Selecting candidates for lung cancer screening based on gains in life expectancy could maximize the benefits and minimize the harms of screening programs in the United States, a modeling study found.
The study assessed whether a screening program based on years of life gained may have a better balance of benefits and harms than current guidelines from the U.S. Preventive Services Task Force (USPSTF) that recommend CT screening for patients ages 55 to 80 years who have smoked within the past 15 years and have 30 or more pack-years of exposure.

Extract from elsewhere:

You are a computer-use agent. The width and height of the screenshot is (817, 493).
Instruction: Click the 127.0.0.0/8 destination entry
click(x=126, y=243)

Researchers from the National Cancer Institute used data from 130,964 National Health Interview Survey participants to develop and validate an individualized prediction model for overall mortality and for gains in individual life expectancy after three rounds of CT screening in patients ages 40 to 84 years who had ever smoked versus no screening. Findings from the modeling study were published Oct. 22 by Annals of Internal Medicine.
Both risk-based and life-gained-based strategies provided substantially greater life extension and death prevention than current USPSTF recommendations, the study found. Compared with risk-based selection, life-gained-based selection resulted in the greatest gains in life expectancy and identified a population of moderately high-risk smokers who would also greatly benefit from screening but would otherwise be missed by risk-based or USPSTF recommendations. Life-gained-based selection would increase the total life expectancy from CT screening (633,400 vs. 607,800 years) but prevent fewer lung cancer deaths (52,600 vs. 55,000) compared with risk-based selection.
A life-gained-based screening approach should also consider the number of prevented deaths, the balance of benefits and harms, program efficiency, and costs, the authors said. “In contrast to risk-based selection, life-gained-based selection circumvents the need for ages at initiation and cessation of screening because it naturally excludes persons with neither high enough disease risk to benefit from screening nor long enough life expectancy to gain life-years from screening, regardless of age,” they wrote. “It also explicitly identifies persons with fewer comorbidities, better performance status, and favorable benefit-harm ratios. Thus, under such a framework, guidelines need only specify a minimum gain in life expectancy relative to harms to recommend persons for screening.”
An editorial noted that the effectiveness of risk-based screening will depend on how health systems incorporate the concept into electronic health records and communicate such screenings in a patient-centered model.
“However, concerns about risk model-based recommendations not being ‘evidence-based’ should not be a barrier,” the editorial stated. “These models can greatly improve our ability to estimate benefit for individual patients and can substantially improve the effectiveness, safety, and patient-centeredness of lung cancer screening programs. Screening guidelines should strongly consider a transition to newer methods that are likely to deliver better care.”